What is needed: Format all of the data below as a numbered list, leaving out any blank lines.

(Dataset items)
┌──

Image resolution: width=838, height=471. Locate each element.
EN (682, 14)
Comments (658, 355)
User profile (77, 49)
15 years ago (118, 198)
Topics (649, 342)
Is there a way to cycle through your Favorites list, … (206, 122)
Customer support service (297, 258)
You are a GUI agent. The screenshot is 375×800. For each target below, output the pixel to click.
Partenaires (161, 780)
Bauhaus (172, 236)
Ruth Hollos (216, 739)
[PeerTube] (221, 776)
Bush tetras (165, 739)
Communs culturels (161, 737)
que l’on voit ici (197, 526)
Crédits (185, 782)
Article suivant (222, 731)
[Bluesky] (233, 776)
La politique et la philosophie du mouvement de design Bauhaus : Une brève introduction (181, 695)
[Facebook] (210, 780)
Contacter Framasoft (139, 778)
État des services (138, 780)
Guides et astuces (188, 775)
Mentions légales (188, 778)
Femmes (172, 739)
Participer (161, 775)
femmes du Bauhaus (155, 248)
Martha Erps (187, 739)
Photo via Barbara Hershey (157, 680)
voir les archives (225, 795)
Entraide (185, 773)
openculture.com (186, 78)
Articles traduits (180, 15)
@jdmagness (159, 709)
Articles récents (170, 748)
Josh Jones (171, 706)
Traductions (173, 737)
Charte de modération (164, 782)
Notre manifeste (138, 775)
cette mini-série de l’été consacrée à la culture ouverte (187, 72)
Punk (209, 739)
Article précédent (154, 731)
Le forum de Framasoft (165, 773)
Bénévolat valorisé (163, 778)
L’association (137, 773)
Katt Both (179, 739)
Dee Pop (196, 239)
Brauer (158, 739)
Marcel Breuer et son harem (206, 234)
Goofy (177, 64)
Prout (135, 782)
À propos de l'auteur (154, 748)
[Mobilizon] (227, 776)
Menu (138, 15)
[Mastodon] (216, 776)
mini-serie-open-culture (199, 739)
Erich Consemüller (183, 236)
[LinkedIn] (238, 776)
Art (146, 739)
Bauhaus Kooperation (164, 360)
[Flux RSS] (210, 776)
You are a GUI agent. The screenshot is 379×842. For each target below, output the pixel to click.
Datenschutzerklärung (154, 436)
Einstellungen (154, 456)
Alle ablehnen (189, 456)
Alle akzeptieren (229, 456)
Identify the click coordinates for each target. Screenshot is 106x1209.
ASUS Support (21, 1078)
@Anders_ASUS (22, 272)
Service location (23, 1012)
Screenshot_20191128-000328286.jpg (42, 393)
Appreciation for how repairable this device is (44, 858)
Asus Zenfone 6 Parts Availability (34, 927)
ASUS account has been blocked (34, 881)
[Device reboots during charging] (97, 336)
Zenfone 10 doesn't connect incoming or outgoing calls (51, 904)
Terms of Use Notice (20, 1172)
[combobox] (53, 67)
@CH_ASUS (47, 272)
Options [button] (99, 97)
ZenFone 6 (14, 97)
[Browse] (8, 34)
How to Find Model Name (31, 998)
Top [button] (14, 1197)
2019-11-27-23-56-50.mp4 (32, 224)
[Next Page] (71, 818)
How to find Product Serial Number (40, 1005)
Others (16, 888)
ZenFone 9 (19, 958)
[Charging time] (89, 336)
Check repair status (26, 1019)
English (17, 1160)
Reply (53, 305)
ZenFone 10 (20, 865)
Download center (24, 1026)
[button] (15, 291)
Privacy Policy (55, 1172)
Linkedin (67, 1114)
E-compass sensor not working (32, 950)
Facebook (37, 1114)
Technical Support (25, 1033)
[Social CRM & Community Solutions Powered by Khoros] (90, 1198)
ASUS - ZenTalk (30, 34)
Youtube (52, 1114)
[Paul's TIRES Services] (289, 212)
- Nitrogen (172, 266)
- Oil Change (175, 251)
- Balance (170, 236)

└──

Solution to this exercise:
1. Image resolution: width=838, height=471. Locate each element.
2. EN (682, 14)
3. Comments (658, 355)
4. User profile (77, 49)
5. 15 years ago (118, 198)
6. Topics (649, 342)
7. Is there a way to cycle through your Favorites list, … (206, 122)
8. Customer support service (297, 258)
9. You are a GUI agent. The screenshot is 375×800. For each target below, output the pixel to click.
10. Partenaires (161, 780)
11. Bauhaus (172, 236)
12. Ruth Hollos (216, 739)
13. [PeerTube] (221, 776)
14. Bush tetras (165, 739)
15. Communs culturels (161, 737)
16. que l’on voit ici (197, 526)
17. Crédits (185, 782)
18. Article suivant (222, 731)
19. [Bluesky] (233, 776)
20. La politique et la philosophie du mouvement de design Bauhaus : Une brève introduction (181, 695)
21. [Facebook] (210, 780)
22. Contacter Framasoft (139, 778)
23. État des services (138, 780)
24. Guides et astuces (188, 775)
25. Mentions légales (188, 778)
26. Femmes (172, 739)
27. Participer (161, 775)
28. femmes du Bauhaus (155, 248)
29. Martha Erps (187, 739)
30. Photo via Barbara Hershey (157, 680)
31. voir les archives (225, 795)
32. Entraide (185, 773)
33. openculture.com (186, 78)
34. Articles traduits (180, 15)
35. @jdmagness (159, 709)
36. Articles récents (170, 748)
37. Josh Jones (171, 706)
38. Traductions (173, 737)
39. Charte de modération (164, 782)
40. Notre manifeste (138, 775)
41. cette mini-série de l’été consacrée à la culture ouverte (187, 72)
42. Punk (209, 739)
43. Article précédent (154, 731)
44. Le forum de Framasoft (165, 773)
45. Bénévolat valorisé (163, 778)
46. L’association (137, 773)
47. Katt Both (179, 739)
48. Dee Pop (196, 239)
49. Brauer (158, 739)
50. Marcel Breuer et son harem (206, 234)
51. Goofy (177, 64)
52. Prout (135, 782)
53. À propos de l'auteur (154, 748)
54. [Mobilizon] (227, 776)
55. Menu (138, 15)
56. [Mastodon] (216, 776)
57. mini-serie-open-culture (199, 739)
58. Erich Consemüller (183, 236)
59. [LinkedIn] (238, 776)
60. Art (146, 739)
61. Bauhaus Kooperation (164, 360)
62. [Flux RSS] (210, 776)
63. You are a GUI agent. The screenshot is 379×842. For each target below, output the pixel to click.
64. Datenschutzerklärung (154, 436)
65. Einstellungen (154, 456)
66. Alle ablehnen (189, 456)
67. Alle akzeptieren (229, 456)
68. Identify the click coordinates for each target. Screenshot is 106x1209.
69. ASUS Support (21, 1078)
70. @Anders_ASUS (22, 272)
71. Service location (23, 1012)
72. Screenshot_20191128-000328286.jpg (42, 393)
73. Appreciation for how repairable this device is (44, 858)
74. Asus Zenfone 6 Parts Availability (34, 927)
75. ASUS account has been blocked (34, 881)
76. [Device reboots during charging] (97, 336)
77. Zenfone 10 doesn't connect incoming or outgoing calls (51, 904)
78. Terms of Use Notice (20, 1172)
79. [combobox] (53, 67)
80. @CH_ASUS (47, 272)
81. Options [button] (99, 97)
82. ZenFone 6 (14, 97)
83. [Browse] (8, 34)
84. How to Find Model Name (31, 998)
85. Top [button] (14, 1197)
86. 2019-11-27-23-56-50.mp4 (32, 224)
87. [Next Page] (71, 818)
88. How to find Product Serial Number (40, 1005)
89. Others (16, 888)
90. ZenFone 9 (19, 958)
91. [Charging time] (89, 336)
92. Check repair status (26, 1019)
93. English (17, 1160)
94. Reply (53, 305)
95. ZenFone 10 (20, 865)
96. Download center (24, 1026)
97. [button] (15, 291)
98. Privacy Policy (55, 1172)
99. Linkedin (67, 1114)
100. E-compass sensor not working (32, 950)
101. Facebook (37, 1114)
102. Technical Support (25, 1033)
103. [Social CRM & Community Solutions Powered by Khoros] (90, 1198)
104. ASUS - ZenTalk (30, 34)
105. Youtube (52, 1114)
106. [Paul's TIRES Services] (289, 212)
107. - Nitrogen (172, 266)
108. - Oil Change (175, 251)
109. - Balance (170, 236)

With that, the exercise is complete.